Hen burying eggs but still nesting on them


6 Years
Apr 28, 2013
We recently acquired three Buff Orpington hens and one rooster from some friends who were moving out of state. One hen started acting broody so we separated her but I've noticed she's acting strange. I see her burying her eggs in the sometimes. She seeks out an egg and then uses her beak to nudge bedding over it. Later I'll look in on her nest and its made with the eggs in the middle where she had been nesting on them. I don't understand this behavior. I cannot tell if she still means to nest or if she's only into brooding every once in a while. I'm extremely new to all this so I was hoping someone with more experience could tell me how I should take this and what to do for her.


11 Years
Apr 8, 2008
She's hiding them in preparation to come back and sit on them later.

(forgive me if you already know what I'm about to tell you)

Eggs, even fertile ones, don't start developing into chicks the moment they're laid. They are in a state of suspended development. The development of the embryo in a fertile egg is triggered by temperature--the temperature of a hen sitting on a nest, about 99 degrees fahrenheit.
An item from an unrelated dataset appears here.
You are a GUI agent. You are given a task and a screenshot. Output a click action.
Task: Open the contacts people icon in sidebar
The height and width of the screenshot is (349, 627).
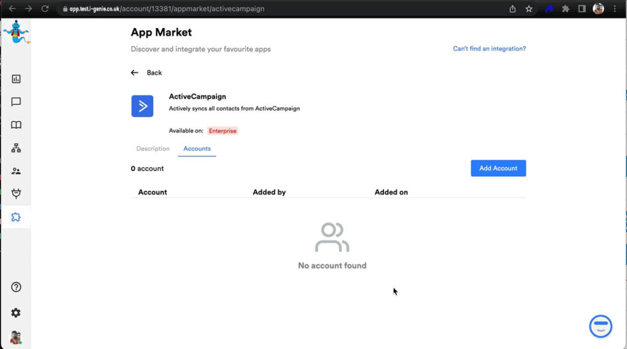pos(16,171)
This is actually a great adaptation, because a hen could never raise a clutch of chicks if they were all different ages, since she has to get off the nest to take care of the chicks and so the remaining eggs would die. So it makes sense that there is a mechanism to make sure all the chicks hatch within a day or so of each other. There is even some research to suggest that chicks click to each other while in the shells and that helps to synchronise hatching, too.

Your hen is not broody yet, or she wouldn't be laying eggs. Broody hens don't lay eggs, which is why broodiness has been bred out of many breeds of chickens. As you can tell, Orpingtons are not a breed that's had broodiness bred out of them! It's natural behavior for the hen to lay her eggs in a clutch and hide them.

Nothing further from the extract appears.